3 Submitting Data in Standard Format¶

3.1 Standard Metadata for Dataset Contents and Attributes¶

The SDTMIG provides standard descriptions of some of the most commonly used data domains, with metadata attributes. The descriptive metadata attributes that should be included in a define.xml as applied in the domain models are:

The SDTMIG -standard variable name (standardized for all submissions, even though sponsors may be using other variable names internally in their operational database)
The SDTMIG -standard variable label
Expected data types (the SDTMIG uses character or numeric to conform to the data types consistent with SAS V5 transport file format, but define.xml allows for more descriptive data types, such as integer or float)
The actual controlled terms and formats used by the sponsor (do not include the asterisk (*) included in the CDISC domain models to indicate when controlled terminology applies)
The origin or source of the data (e.g., CRF, derived; see definitions in Section 4: 4.1.1.8, Origin Metadata )
The role of the variable in the dataset corresponding to the role in the SDTM if desired. Since these roles are predefined for all standard domains that follow the general observation classes, they do not need to be specified by sponsors in their define.xml for these domains.
Any Comments provided by the sponsor that may be useful to the Reviewer in understanding the variable or the data in it.

In addition to these metadata attributes, the CDISC domain models include three other shaded columns that are not sent to the FDA. These columns assist sponsors in preparing their datasets:

"CDISC Notes" is for notes to the sponsor regarding the relevant to the use of each variable
"Core" indicates how a variable is classified as a CDISC Core Variable [see Section 4: 4.1.1.5, CDISC Core Variables]
"References" provides references to relevant section of the SDTM or the SDTMIG.), and one to provide references to relevant section of the SDTM or the SDTMIG.
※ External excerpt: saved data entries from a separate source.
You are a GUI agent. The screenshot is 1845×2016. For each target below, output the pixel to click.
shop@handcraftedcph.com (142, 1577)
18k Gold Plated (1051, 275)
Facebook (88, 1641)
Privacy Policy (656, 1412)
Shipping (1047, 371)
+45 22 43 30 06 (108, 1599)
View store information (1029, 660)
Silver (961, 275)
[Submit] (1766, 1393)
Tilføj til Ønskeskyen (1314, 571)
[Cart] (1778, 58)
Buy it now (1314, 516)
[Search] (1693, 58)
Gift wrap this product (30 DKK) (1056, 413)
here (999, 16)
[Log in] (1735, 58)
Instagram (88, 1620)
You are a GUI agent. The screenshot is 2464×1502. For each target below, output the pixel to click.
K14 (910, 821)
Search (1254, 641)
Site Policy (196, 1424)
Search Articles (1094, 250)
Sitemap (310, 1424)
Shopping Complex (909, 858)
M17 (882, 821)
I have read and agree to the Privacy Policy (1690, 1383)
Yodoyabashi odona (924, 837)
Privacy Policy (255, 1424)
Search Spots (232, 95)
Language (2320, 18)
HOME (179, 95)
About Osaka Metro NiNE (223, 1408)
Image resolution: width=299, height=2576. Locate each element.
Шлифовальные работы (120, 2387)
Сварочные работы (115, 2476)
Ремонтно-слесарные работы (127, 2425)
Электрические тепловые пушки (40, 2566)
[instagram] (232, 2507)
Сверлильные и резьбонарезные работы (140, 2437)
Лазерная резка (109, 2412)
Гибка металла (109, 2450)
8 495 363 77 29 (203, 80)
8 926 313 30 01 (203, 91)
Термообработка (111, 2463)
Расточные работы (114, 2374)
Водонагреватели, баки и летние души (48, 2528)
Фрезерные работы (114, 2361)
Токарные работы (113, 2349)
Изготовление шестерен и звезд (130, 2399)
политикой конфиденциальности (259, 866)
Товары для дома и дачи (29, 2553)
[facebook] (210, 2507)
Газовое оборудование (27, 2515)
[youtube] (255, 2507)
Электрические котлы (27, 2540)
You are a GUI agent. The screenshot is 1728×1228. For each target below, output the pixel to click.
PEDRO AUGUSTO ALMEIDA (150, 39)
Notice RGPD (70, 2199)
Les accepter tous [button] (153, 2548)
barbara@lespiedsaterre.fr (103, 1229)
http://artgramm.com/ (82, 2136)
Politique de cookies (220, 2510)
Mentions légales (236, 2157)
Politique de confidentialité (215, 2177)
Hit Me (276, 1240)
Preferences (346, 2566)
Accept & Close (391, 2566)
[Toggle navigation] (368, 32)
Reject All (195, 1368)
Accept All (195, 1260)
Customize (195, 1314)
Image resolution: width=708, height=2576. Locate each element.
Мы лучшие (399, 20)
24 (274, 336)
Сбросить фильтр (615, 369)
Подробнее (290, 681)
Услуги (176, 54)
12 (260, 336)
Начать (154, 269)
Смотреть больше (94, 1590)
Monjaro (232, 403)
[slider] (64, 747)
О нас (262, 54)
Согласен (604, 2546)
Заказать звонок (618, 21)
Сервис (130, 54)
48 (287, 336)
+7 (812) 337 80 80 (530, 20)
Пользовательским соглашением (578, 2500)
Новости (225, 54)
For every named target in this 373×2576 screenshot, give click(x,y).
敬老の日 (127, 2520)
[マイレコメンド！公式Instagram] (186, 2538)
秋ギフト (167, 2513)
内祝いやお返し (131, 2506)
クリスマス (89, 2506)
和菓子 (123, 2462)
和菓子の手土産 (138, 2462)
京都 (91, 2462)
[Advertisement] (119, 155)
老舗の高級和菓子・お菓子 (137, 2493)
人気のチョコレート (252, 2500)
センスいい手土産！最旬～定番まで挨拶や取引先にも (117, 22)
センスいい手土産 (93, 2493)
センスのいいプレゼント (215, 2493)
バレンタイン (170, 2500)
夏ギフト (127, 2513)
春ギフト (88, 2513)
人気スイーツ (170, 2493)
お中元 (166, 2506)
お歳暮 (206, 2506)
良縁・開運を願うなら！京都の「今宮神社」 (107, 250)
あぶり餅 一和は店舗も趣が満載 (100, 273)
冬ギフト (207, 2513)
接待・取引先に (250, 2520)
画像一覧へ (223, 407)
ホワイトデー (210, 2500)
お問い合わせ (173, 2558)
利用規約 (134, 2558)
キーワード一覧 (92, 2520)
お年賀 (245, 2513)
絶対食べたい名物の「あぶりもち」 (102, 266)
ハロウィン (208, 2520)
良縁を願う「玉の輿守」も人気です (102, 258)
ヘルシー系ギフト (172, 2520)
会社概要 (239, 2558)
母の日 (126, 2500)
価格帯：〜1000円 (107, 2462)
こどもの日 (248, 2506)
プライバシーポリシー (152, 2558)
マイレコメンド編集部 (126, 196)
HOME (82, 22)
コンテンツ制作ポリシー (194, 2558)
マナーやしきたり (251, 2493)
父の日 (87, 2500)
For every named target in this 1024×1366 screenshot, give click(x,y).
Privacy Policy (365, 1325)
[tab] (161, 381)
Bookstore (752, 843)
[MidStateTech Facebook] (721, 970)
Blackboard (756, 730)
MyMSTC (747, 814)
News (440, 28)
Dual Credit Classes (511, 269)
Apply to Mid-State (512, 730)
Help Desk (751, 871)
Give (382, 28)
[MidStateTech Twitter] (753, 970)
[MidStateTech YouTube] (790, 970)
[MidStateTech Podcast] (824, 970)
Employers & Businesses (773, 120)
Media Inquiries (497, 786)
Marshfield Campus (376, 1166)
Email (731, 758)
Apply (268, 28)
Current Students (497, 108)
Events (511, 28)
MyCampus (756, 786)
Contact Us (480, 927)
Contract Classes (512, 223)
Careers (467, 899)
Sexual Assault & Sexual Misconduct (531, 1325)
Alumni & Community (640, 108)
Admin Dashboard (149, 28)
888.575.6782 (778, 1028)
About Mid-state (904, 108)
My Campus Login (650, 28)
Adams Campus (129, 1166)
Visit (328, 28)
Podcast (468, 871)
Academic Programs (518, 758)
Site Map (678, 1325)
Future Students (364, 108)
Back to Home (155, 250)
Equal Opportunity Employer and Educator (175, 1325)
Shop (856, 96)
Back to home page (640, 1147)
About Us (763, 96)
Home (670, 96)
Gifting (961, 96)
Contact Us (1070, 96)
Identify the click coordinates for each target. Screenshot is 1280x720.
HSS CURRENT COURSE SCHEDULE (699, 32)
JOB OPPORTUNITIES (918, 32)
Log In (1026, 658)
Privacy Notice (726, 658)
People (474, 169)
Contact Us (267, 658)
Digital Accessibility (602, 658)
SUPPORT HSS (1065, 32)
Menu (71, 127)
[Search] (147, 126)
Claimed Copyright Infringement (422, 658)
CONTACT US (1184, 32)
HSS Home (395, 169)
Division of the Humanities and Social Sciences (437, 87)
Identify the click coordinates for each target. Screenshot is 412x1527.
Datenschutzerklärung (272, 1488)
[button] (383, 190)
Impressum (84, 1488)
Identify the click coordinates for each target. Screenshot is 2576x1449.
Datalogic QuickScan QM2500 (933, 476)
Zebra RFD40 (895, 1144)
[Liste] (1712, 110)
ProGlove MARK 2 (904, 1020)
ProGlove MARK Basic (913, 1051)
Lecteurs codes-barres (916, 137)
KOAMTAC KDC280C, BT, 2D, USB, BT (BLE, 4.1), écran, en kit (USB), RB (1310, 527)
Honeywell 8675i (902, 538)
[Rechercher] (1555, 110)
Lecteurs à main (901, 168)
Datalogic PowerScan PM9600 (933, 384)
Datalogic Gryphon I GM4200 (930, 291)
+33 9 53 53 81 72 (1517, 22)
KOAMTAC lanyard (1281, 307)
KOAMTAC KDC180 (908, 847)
The domain models in Section 6.1 – Interventions , Section 6.2 – Events , Section 6.3 – Findings , and Section 6.4 FA Domain illustrate how to apply the SDTM when creating a specific domain dataset. In particular, these models illustrate the selection of a subset of the variables offered in one of the general observation classes along with applicable timing variables. The models also show how a standard variable from a general observation class should be adjusted to meet the specific content needs of a particular domain, including making the label more meaningful, specifying controlled terminology, and creating domain-specific notes and examples. Thus the domain models demonstrate not only how to apply the model for the most common domains, but also give insight on how to apply general model concepts to other domains not yet defined by CDISC.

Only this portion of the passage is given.